Talvez inspirada pelo rock – no mesmo ano aconteceria o festival Woodstock –, Ella tentava dialogar com o público jovem e investiu em novas leituras para clássicos como "I Love You Madly" e encara até versões de "This Girl’s in Love with You", de Burt Bacharach, e Hey Jude, de Paul McCartney e John Lennon, lançada pelos Beatles menos de um ano antes. Fez escola. Hoje, cantoras como Norah Jones e Joss Stone investem também em canções de outros gêneros que não jazz – Joss, por exemplo, incluiu uma versão de "Fell in Love with a Girl", da banda americana The White Stripes, em seu disco de estréia The Soul Sessions. É hábito dos puristas torcer o nariz para experimentos assim. Melhor esses nem chegarem perto do DVD.

Embora cante "That Old Black Magic" e "A House Is Not a Home" – o mais perto que chega dos standards –, não existe qualquer sinal da cantora que construiu sua fama interpretando canções de George e Ira Gershwin e Cole Porter. Lá pelo final do show, manda ver no scatch e, sem esforço, faz o público rir e dançar.

* [Desafios]
a – Responda com base no texto sobre Ella:
(i) Que festival aconteceria no mesmo ano?
(ii) Qual canção do The White Stripes Joss Stone incluiu em seu disco de estreia?
(iii) Quais duas canções do show são as que mais se aproximam dos standards?
b – Escreva a continuação do texto sobre o show de Ella, começando após a última frase.

* [Extrato de dados]

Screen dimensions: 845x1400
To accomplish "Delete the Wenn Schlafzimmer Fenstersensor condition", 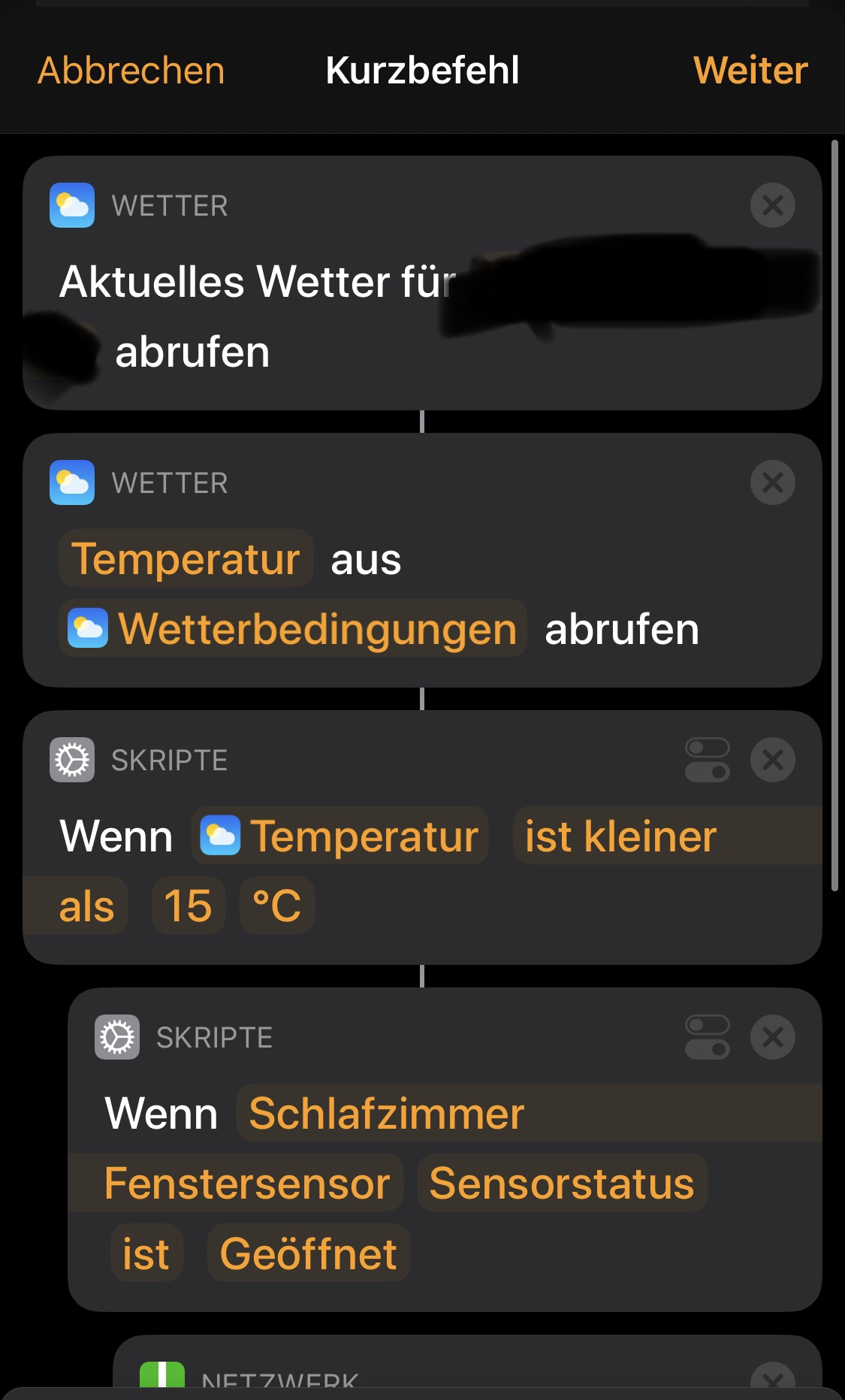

* [Respostas]
a –
(i) O festival Woodstock.
(ii) "Fell in Love with a Girl".
(iii) "That Old Black Magic" e "A House Is Not a Home".

b –
Bastante à vontade no palco, cantando sobre um tapete e acompanhada pelo trio Tommy Flanagan (piano), Frank De La Rosa (baixo) e Ed Thigpen (bateria), Ella, de novo, interpreta uma canção de Tom Jobim (e dessa vez fala o nome direitinho). "Inútil Paisagem" virou "Useless Landscape" e, ufanismos à parte, é o grande momento do show.

Em 1933, quando tinha 16 anos, Ella foi levada a cantar na big band do baterista Chuck Webb pelo saxofonista Benny Carter, que a descobriu em um concurso de novos talentos realizado no Apollo Theater, do Harlem (bairro de Nova Iorque). Seis anos depois, Webb morreu e Ella assumiu as rédeas do conjunto. Em 1941, deu início a sua carreira-solo e, na mesma década, chegou a se apresentar com a banda do trompetista Dizzy Gillespie.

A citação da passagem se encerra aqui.